Scientific Contributions - Coastal Carolina University
In This Section

The Gamberi Research Group

Most Significant Scientific Contributions

Our molecular developmental biology research centers on the Spatio-temporal regulation of gene expression and its effects on cell, tissue, and organismal polarization in health and disease. We employ the genetically tractable fruit fly Drosophila melanogaster model to decipher the molecular genetic mechanisms of abnormal cell proliferation in polycystic kidney disease and kidney cancer. Using traditional genetic, molecular, and biochemical assays, ’omics’ approaches, and pioneering whole-animal pharmacological assays we aim to define the dynamics of normal and pathological cellular networks.

  1. Modeling the renal cyst in Drosophila. In my lab, we have established a first-in-kind Drosophila model of polycystic kidney disease (PKD) and discovered a new role for BicC in human autosomal dominant PKD (2017. PLoS Genetics 13(4):e1006694, first and corresponding authorship, F1000Prime recommendation). We combine genetic and chemical probing in the BicC cystic fly model to decipher the mechanisms of complex cyst pathology.

  2. Fly pharmacology. In my lab, we have established technology for accelerated drug discovery in the fly (2020. Genome, 64(2):147-159) that has already yielded effective cyst-reducing drug candidates: rapamycin (PLoS Genetics 2017), antineoplastic mimetics of the Second mitochondrial-related activator of caspases (Smac) (2019. Biomedicines. 7(4), 82) and -never used before in PKD therapy- melatonin (Molecules, 2020, 25, 5477). Non-toxic, melatonin would be ideal for long-term treatment of chronic PKD, either alone or in combination. Characterization of the active molecules and screening of promising candidates are ongoing.  

  3. Research pedagogy.
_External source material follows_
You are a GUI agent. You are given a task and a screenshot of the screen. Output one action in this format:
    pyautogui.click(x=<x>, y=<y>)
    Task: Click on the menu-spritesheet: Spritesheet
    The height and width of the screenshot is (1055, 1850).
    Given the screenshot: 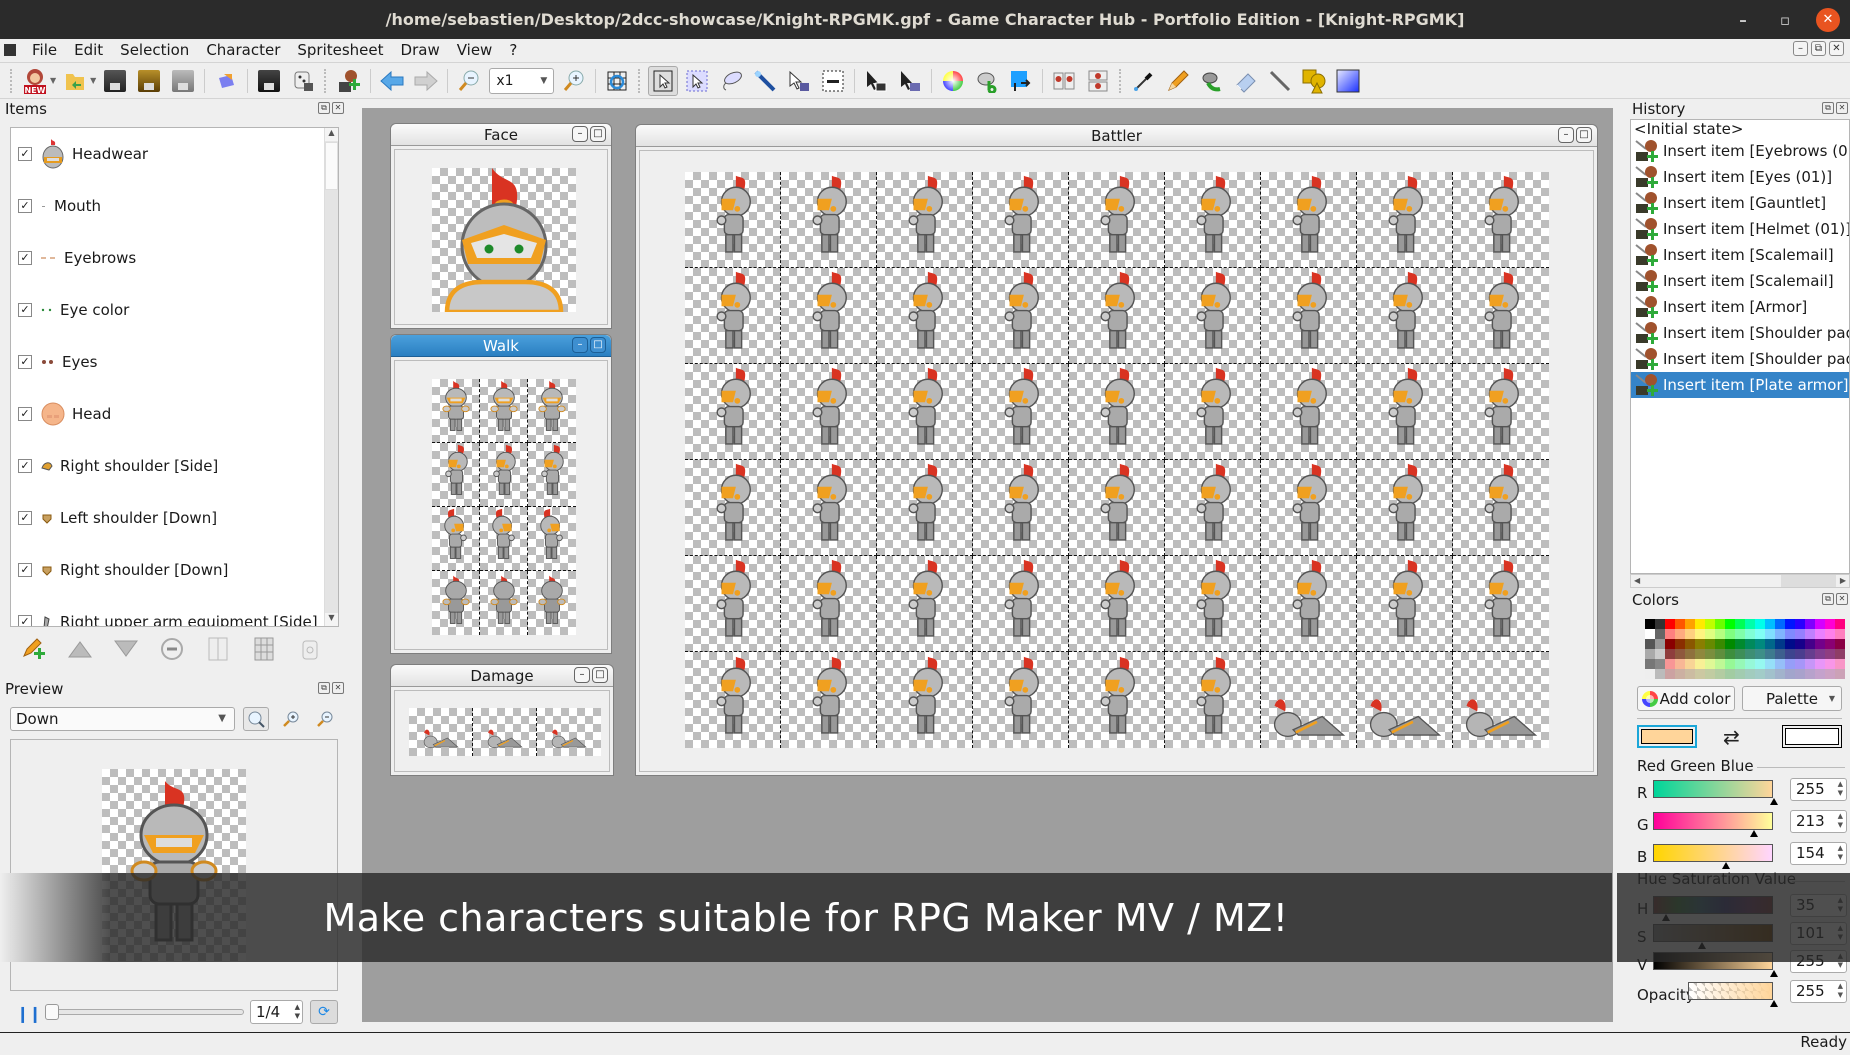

Teaching several courses per year, I designed novel pedagogy to include undergraduates in science scholarship and lead them to authorship and publication (2019. Intern J Sci Educ. 41:48-63). Such pedagogy has already yielded three published articles and one manuscript in preparation, co-authored by 100+ undergraduates (2021. Biomedicines 9(1), 89. 2019. Microbiology doi:10.1099/mic.0.000853; 2017. Front Microbiol 8:1265-84). In response to the COVID-19 pandemic, I have redesigned several undergraduate and graduate-level courses for remote online emergency teaching, including lectures and laboratory components. Such engaging courses have received spontaneous praise from the students.